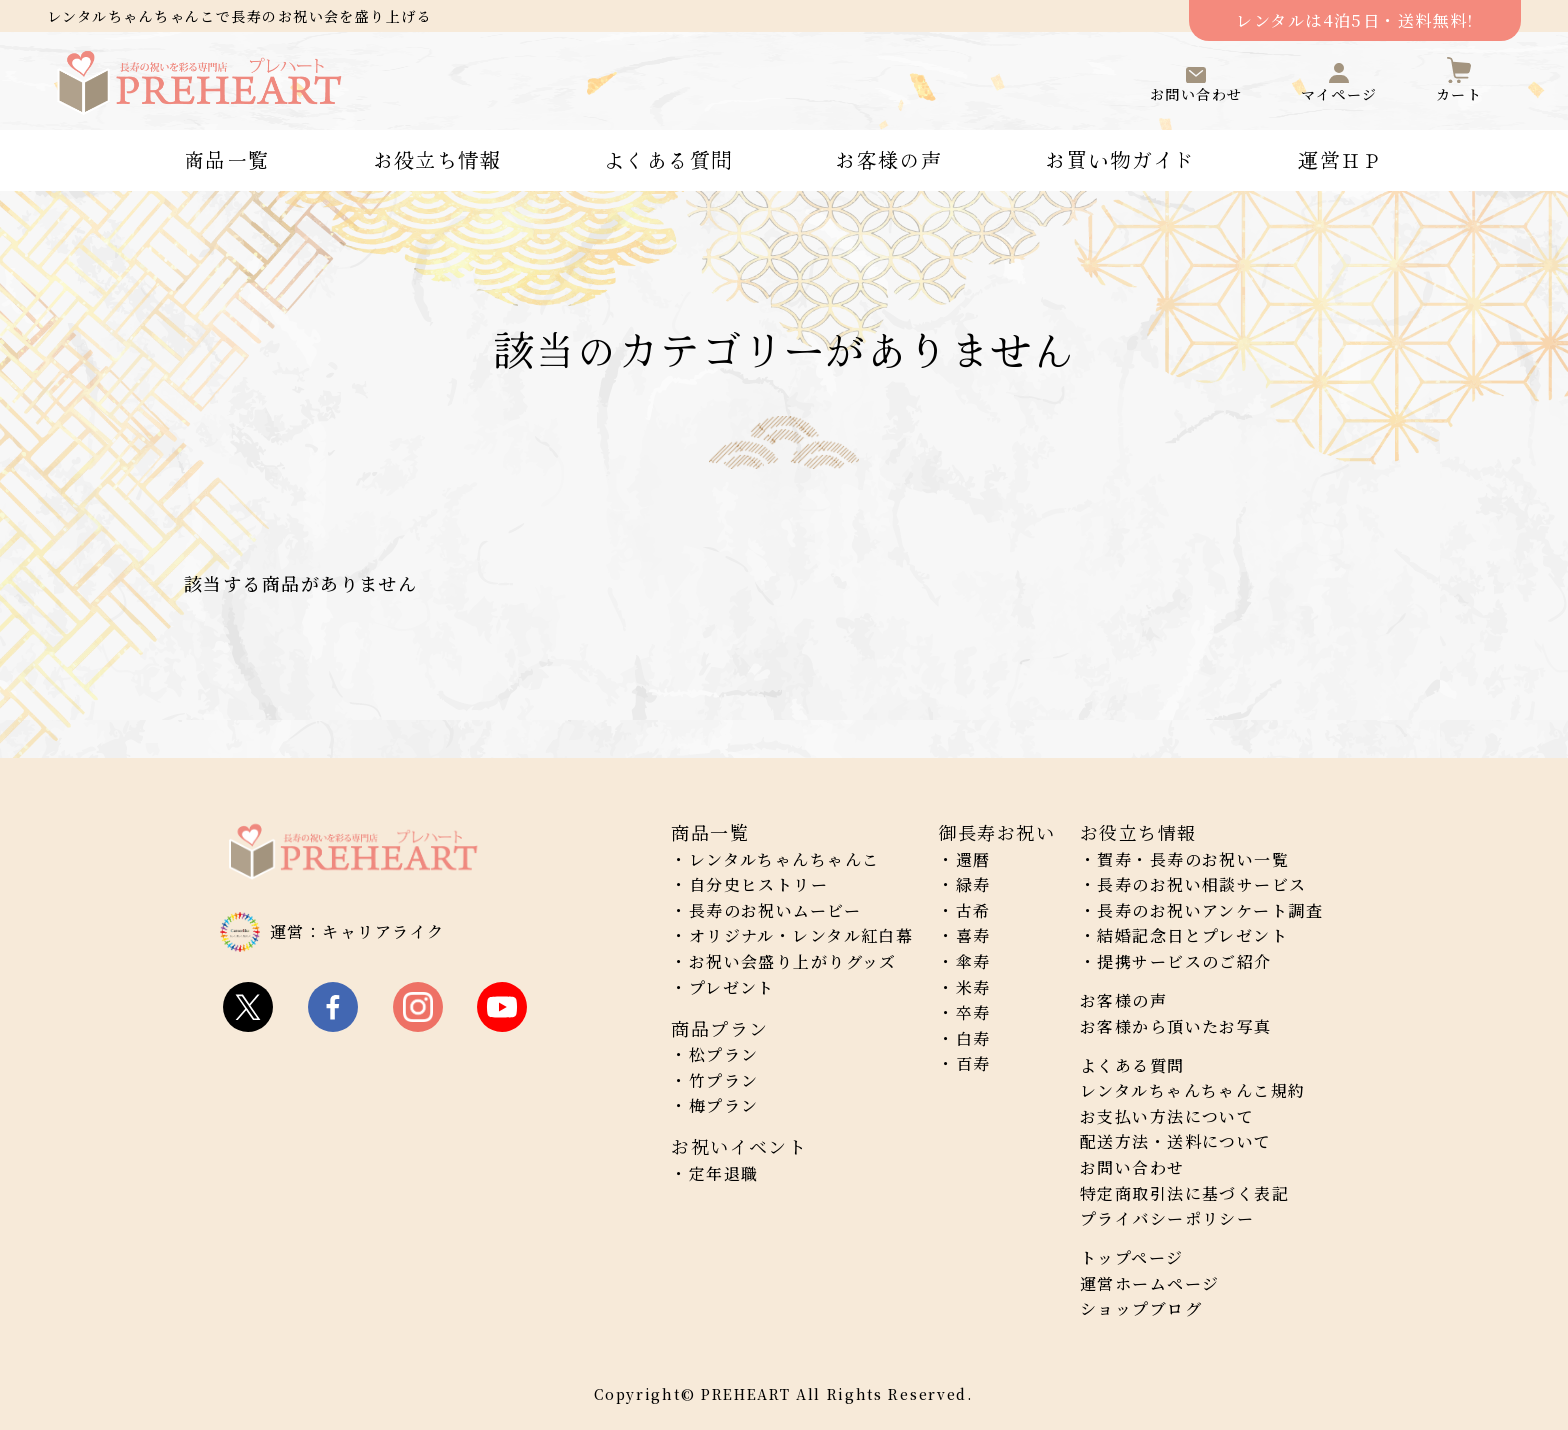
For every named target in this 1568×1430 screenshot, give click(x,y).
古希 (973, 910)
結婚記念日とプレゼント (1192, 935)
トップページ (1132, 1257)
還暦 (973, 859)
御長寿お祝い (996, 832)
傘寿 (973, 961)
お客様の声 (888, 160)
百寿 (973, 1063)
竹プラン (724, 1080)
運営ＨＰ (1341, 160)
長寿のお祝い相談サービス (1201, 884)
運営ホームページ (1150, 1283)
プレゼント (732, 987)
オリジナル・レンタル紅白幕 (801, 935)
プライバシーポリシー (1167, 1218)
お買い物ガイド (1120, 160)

------------------------------------------------

▶ YOUR TASK: Could you give every line of the material above as a JSON list of strings, one string per line, with blank lines and the pictures left out?

▶ ANSWER FOR THIS EXERCISE:
[
  "For every named target in this 1568×1430 screenshot, give click(x,y).",
  "古希 (973, 910)",
  "結婚記念日とプレゼント (1192, 935)",
  "トップページ (1132, 1257)",
  "還暦 (973, 859)",
  "御長寿お祝い (996, 832)",
  "傘寿 (973, 961)",
  "お客様の声 (888, 160)",
  "百寿 (973, 1063)",
  "竹プラン (724, 1080)",
  "運営ＨＰ (1341, 160)",
  "長寿のお祝い相談サービス (1201, 884)",
  "運営ホームページ (1150, 1283)",
  "プレゼント (732, 987)",
  "オリジナル・レンタル紅白幕 (801, 935)",
  "プライバシーポリシー (1167, 1218)",
  "お買い物ガイド (1120, 160)"
]